You have the data. How do you make sense of it?
The Internet of Things (IoT) is no longer a fancy marketing term thrown in to close a critical deal – it’s all around us. In the digital age, everyone has smart, connected machines, which are happily and continuously reeling in their data – by the truckload. In fact, according to Forbes, the global IoT market is estimated to hit US$457 billion by 2020.
The question is, what do you do with all this data? Granted, every self-respecting, agile and competitive organisation in today’s day and age has already realised the importance of gathering their data. They also know that they need to analyse said data to identify abnormalities, or what we call anomalies. Which is great. But how do you go about selecting the anomaly detection technique that works best for you? Let’s first take a step back and run through each of them to get a better understanding.

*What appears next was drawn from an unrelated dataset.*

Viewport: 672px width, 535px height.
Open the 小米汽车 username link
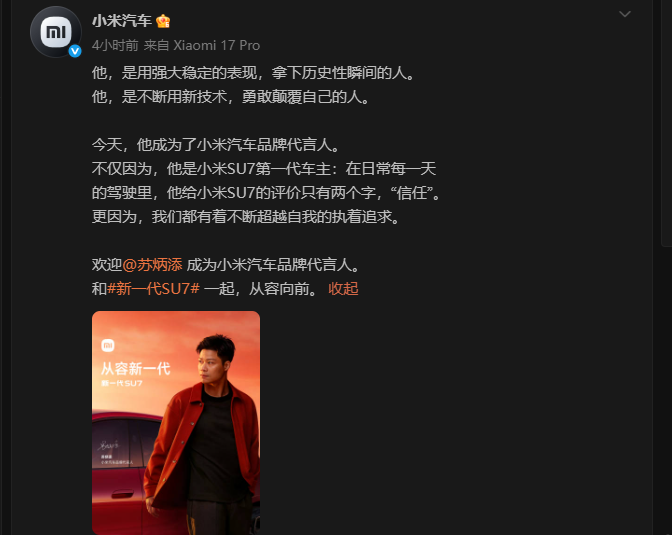(122, 21)
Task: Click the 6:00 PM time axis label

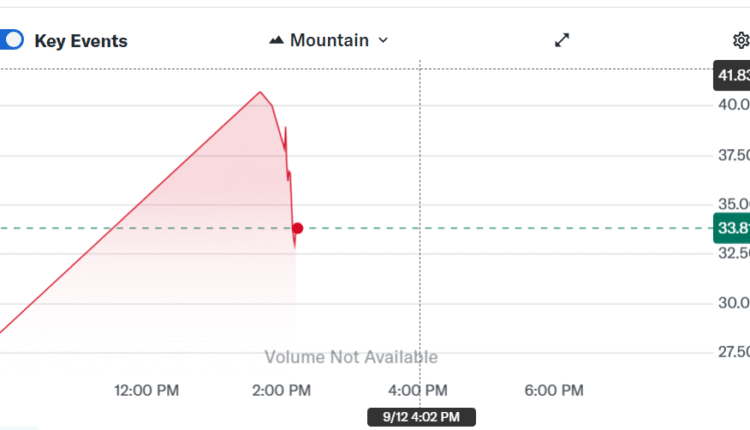Action: [555, 390]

It’s not what you do, but how you do it.
There are broadly three techniques adopted today for detecting anomalies – supervised, semi-supervised and unsupervised.
Supervised anomaly detection: This technique hinges on the prior labelling of data as “normal” or “anomalous”. The algorithm is trained using existing current or historical data, and is then deployed to predict outcomes on new data. Though this technique finds application in fraud detection in the banking/ fintech space, it can only be applied to predict known anomalies such as previously identified fraud/ misappropriations.

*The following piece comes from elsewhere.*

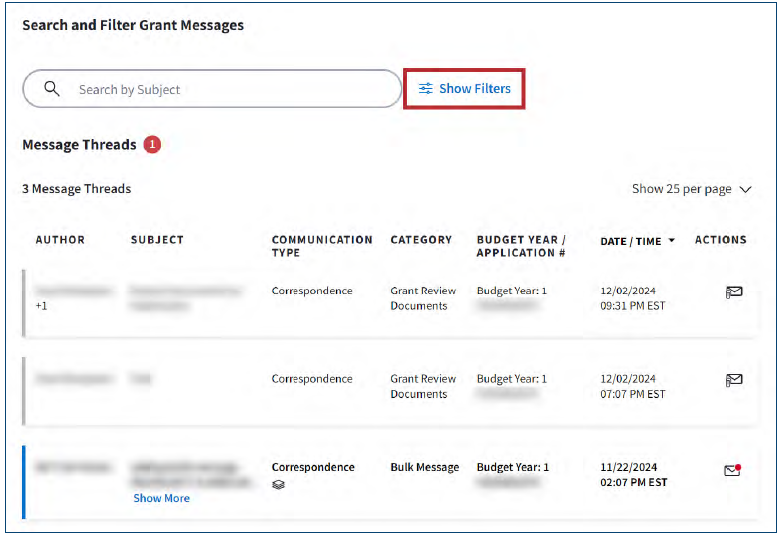Screen dimensions: 781x538
Task: Click the Communication Type column header
Action: click(321, 246)
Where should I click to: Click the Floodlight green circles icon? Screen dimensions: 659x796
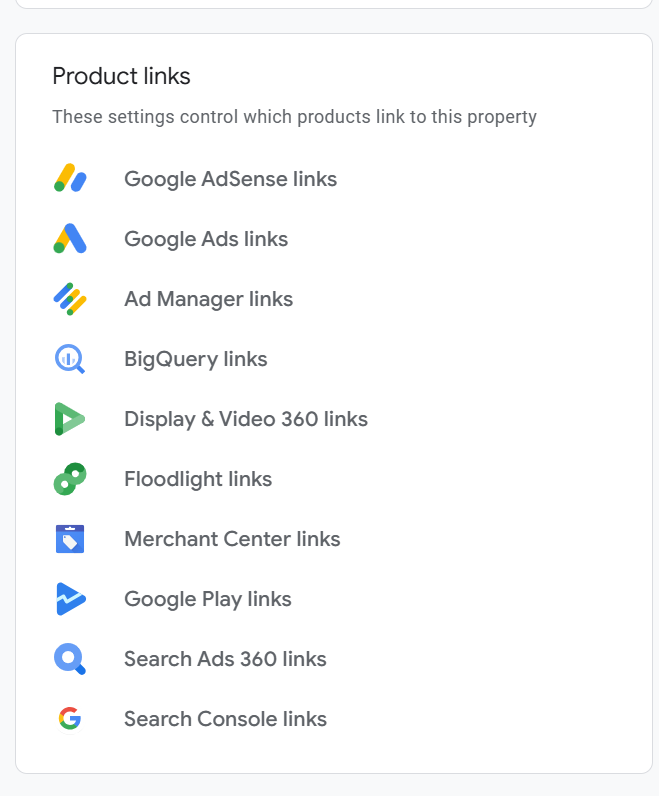70,479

Semi-supervised anomaly detection: This technique is inherently tricky. The algorithm in this case only has a set of “normal” data points for reference – any data points that are outside this reference range are classified as anomalous. The downside of this technique is that it has the tendency to flag “false positives”, or anomalies that aren’t actually anomalies. Thus, it ends up being counter-productive – in that you could end up wasting considerable time, effort and resources.
Unsupervised anomaly detection (also called automated anomaly detection): In this technique, which is entirely automated, anomalies can be identified from unlabelled data by assuming a majority of the data points to be normal. Deviating instances that are statistically significant (classified as a “2* standard deviation” or “3* standard deviation”) on either side of the established normal are regarded as anomalies. The more powerful the algorithm, the higher the accuracy of the anomaly detection. This method may be used for detecting anomalies in time series data, and also to predict and flag future anomalies.
What you need is an algorithm powerful enough to analyse raw data.
While each of the above techniques obviously has advantages as well as disadvantages, it’s only unsupervised anomaly detection that is feasible in the case of raw, unlabelled time series data – which is what you get from just about any online asset in a modern-day digitised company. Anomaly detection in time series data has a variety of applications across industries – from identifying abnormalities in ECG data to finding glitches in aircraft sensor data.
What’s more, you normally only know 20% of the anomalies that you can expect. The remaining 80% are new/ unpredictable. Unsupervised anomaly detection is the only technique that’s capable of identifying these hidden signals or anomalies – and flagging them early enough to fix them before they occur.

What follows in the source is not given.